* **Problem set**
- a) From the article on Twitter dropping media labels, copy down the passage that starts with the words containing "NPR reporter Bobby" and ends with "upcoming Musk biography.", word for word.
- b) Write the next part of the article about Twitter removing its media labels, picking up after its final sentence.

* **Quoted passage**
::::::::::

NPR said the move came late Thursday night, when its Twitter account saw the “government-funded” label disappear.

Twitter also dropped the “state-affiliated” identifiers it had used to designate outlets like Russia’s RT and Sputnik and China’s Xinhua.

The policy page describing the labels also disappeared from Twitter’s website, NPR noted.

The change in the labeling system came the same day Twitter finally removed blue “verification” checkmarks from journalists’, celebrities’ and influencers’ accounts if they did not pay a monthly fee. Twitter CEO Elon Musk had initially said the “legacy” blue checks would disappear on April 1.

Late Thursday, Musk tweeted, “Such a great day in so many ways,” with no elaboration.

NPR reporter Bobby Allyn tweeted that Musk told him the platform “has now dropped all media labels. Asked why, Musk says: “This was Walter Isaacson’s suggestion.”

Isaacson, a prolific author perhaps best known for his 2011 book on Steve Jobs, is penning an upcoming Musk biography.

NPR did not immediately respond to a query about whether it will resume using the platform.

NPR’s main Twitter feed on Friday morning still had a pinned tweet directing users to find and read its work through its newsletters, app or other social media.

The network has not tweeted since April 12, when it said it was quitting Twitter after Musk slapped it with a “state-affiliated” media label, before switching to “government-funded media.” In all, it suspended activity on 52 separate feeds, making it the first major news organization to leave the embattled platform since Musk bought it in October.

::::::::::

* **Information shown**

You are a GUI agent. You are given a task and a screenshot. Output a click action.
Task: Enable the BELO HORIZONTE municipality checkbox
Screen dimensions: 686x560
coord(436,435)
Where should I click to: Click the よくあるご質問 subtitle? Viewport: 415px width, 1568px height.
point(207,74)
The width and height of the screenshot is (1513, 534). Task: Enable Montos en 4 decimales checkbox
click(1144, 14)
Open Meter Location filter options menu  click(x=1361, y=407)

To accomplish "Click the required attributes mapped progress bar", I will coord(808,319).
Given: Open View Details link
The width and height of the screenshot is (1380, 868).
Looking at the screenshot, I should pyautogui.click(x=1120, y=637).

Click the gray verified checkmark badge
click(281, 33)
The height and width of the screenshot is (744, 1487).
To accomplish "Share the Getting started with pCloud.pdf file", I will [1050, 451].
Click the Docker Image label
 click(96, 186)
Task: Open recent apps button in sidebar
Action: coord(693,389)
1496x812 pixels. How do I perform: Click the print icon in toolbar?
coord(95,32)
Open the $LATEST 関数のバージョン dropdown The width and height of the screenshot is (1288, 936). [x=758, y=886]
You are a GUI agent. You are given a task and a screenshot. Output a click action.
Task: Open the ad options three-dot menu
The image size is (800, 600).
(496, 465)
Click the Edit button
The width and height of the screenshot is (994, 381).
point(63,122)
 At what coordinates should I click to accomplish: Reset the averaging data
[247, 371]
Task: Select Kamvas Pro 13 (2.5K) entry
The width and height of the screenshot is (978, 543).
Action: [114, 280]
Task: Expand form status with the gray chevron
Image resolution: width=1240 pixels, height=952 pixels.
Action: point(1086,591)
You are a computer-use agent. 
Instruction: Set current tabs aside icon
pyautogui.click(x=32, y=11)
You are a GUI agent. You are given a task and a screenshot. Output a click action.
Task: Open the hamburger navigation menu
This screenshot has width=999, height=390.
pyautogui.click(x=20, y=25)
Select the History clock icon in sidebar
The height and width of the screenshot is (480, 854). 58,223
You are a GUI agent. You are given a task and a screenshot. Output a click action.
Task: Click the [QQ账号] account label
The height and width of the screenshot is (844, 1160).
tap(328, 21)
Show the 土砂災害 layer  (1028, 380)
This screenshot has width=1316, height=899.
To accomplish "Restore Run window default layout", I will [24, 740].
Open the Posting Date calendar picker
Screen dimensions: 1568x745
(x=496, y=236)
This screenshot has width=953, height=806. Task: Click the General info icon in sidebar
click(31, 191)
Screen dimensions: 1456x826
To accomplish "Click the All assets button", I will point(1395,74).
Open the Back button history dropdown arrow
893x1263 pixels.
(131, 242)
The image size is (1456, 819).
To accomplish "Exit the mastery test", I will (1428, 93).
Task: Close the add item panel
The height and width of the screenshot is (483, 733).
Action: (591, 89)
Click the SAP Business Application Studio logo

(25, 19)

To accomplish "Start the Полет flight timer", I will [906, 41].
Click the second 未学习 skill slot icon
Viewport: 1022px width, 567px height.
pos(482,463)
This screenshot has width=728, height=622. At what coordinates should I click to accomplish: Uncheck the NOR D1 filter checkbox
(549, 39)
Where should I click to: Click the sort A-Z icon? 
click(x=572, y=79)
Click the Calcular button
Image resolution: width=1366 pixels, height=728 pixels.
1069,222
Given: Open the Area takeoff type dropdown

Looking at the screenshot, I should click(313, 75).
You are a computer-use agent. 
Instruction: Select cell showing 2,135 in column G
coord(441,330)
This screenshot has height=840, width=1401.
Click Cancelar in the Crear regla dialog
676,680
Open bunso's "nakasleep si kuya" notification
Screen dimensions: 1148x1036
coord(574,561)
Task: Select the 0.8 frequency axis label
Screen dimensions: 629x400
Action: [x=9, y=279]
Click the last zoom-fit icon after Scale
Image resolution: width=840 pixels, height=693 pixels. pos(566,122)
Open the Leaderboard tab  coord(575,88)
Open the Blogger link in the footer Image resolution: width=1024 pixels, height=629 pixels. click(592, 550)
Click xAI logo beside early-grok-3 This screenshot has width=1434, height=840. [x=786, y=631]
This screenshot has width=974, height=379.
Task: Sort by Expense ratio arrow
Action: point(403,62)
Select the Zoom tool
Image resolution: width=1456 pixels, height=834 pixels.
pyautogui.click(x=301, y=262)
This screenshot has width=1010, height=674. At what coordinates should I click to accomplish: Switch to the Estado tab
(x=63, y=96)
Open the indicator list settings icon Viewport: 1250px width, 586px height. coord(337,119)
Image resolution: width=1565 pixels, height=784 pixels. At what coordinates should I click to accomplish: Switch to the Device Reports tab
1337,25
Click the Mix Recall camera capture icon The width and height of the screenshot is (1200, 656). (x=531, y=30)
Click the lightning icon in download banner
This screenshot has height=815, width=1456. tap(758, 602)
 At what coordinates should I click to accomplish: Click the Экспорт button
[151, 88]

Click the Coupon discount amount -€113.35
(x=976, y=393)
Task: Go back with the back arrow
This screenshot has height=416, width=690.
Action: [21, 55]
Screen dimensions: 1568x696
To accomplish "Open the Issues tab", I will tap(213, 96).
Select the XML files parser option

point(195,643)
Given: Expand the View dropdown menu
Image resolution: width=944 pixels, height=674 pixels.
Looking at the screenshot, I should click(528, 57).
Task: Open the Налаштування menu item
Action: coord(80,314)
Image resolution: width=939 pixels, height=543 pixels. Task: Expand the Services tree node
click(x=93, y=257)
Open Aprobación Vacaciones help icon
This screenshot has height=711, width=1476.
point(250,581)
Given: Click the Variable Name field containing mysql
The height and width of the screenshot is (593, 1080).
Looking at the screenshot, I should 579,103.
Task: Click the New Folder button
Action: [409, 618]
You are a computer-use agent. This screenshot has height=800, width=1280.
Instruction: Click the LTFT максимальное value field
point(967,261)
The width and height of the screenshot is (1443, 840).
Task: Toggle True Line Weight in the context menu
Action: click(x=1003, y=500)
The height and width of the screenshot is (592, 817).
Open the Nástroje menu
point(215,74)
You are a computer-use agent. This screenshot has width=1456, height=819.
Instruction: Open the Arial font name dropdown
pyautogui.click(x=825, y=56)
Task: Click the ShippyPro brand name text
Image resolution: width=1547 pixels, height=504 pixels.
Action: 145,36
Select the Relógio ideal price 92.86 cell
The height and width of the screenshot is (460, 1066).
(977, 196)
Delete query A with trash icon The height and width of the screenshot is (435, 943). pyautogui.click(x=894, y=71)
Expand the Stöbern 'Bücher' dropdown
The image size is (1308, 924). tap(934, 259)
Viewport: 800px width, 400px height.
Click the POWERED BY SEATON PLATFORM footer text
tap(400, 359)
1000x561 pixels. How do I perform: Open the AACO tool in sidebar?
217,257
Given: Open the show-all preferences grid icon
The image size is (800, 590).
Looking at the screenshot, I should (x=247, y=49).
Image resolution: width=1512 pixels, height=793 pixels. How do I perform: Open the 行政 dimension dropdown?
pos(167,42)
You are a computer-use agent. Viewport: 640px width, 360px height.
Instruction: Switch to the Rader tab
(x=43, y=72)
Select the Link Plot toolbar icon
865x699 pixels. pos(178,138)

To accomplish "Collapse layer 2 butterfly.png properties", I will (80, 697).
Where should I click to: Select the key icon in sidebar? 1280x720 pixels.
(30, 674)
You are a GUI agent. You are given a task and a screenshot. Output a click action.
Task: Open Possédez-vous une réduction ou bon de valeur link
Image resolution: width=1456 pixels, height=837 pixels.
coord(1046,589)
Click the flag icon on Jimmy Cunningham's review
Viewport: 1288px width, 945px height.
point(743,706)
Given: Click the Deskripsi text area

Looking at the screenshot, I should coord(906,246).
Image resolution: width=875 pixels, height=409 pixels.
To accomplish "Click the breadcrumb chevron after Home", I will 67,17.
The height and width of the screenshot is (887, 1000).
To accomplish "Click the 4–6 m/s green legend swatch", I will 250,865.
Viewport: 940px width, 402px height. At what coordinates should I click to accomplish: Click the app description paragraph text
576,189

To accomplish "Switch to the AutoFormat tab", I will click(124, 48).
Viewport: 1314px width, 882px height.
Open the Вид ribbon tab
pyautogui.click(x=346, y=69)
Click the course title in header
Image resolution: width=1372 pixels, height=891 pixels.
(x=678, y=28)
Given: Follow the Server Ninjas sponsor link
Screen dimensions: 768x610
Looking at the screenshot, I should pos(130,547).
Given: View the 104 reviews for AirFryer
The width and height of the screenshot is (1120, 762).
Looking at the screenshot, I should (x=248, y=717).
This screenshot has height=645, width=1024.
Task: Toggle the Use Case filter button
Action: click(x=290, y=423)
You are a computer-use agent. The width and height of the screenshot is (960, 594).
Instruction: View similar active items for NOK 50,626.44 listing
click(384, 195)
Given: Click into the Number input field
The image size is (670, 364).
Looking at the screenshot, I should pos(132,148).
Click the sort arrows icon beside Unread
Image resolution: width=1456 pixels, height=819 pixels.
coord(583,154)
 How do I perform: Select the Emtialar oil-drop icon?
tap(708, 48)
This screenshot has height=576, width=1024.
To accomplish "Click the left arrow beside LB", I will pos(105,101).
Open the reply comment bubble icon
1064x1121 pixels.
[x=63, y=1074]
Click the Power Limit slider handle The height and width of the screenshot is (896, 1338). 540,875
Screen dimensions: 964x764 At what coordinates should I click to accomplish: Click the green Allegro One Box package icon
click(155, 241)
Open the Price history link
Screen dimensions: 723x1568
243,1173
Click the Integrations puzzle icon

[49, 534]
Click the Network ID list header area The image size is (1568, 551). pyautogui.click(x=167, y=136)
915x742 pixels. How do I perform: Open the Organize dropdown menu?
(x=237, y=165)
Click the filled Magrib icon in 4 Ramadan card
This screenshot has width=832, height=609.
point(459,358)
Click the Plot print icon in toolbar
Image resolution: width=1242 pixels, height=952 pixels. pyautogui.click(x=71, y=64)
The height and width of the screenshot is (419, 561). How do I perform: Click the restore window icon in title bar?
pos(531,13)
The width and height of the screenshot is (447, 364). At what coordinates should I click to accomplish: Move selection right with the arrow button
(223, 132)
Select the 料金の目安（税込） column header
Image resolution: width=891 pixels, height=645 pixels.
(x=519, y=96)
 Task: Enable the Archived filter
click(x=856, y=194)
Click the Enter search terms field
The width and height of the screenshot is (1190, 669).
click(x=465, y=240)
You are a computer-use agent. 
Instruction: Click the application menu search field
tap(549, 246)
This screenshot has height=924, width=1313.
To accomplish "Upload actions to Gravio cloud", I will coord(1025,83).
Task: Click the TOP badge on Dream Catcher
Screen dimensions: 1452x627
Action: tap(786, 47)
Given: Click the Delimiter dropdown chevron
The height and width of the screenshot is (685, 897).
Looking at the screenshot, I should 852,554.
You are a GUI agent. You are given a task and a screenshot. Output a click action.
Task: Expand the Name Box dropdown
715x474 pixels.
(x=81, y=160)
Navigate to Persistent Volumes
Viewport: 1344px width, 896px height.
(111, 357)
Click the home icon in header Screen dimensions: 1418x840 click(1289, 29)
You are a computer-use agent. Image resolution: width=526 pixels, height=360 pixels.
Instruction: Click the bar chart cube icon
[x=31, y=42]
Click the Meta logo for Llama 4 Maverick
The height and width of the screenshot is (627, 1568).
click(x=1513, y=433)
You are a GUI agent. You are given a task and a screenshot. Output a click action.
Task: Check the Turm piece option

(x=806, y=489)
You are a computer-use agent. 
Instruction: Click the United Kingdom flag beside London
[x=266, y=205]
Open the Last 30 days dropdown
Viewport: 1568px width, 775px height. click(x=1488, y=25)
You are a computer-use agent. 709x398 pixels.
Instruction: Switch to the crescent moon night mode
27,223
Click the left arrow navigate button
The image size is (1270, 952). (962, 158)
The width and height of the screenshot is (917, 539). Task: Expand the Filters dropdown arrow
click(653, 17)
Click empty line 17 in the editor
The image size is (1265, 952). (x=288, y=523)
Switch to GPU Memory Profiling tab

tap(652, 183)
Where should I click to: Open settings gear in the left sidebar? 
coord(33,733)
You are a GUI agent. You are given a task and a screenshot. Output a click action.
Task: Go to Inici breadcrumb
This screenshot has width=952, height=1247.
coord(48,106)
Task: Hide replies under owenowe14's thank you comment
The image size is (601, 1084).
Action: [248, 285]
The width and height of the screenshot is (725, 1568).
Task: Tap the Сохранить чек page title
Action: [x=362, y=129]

::::::::::

* **Expected responses**
- a)
NPR reporter Bobby Allyn tweeted that Musk told him the platform “has now dropped all media labels. Asked why, Musk says: “This was Walter Isaacson’s suggestion.”

Isaacson, a prolific author perhaps best known for his 2011 book on Steve Jobs, is penning an upcoming Musk biography.

- b)
NPR, which was joined by multiple local public radio stations and similarly labeled PBS in its Twitter exit, said the labels were “inaccurate and misleading” because they mischaracterized their funding streams and suggested that their reporting was not independent.

“It would be a disservice to the serious work you all do here to continue to share it on a platform that is associating the federal charter for public media with an abandoning of editorial independence or standards,” NPR CEO John Lansing wrote in an email to staff explaining the decision to leave.

International news outlets like the CBC and the U.K.’s BBC disputed similar labels.

The editor-in-chief of Russia’s RT also noted the change. “Twitter de-labeled me and all of our channels as ‘public funded media’. Now you can even find me in the search,” Margarita Simonyan posted Friday. “Brotherly, Elon @elonmusk, from the heart.”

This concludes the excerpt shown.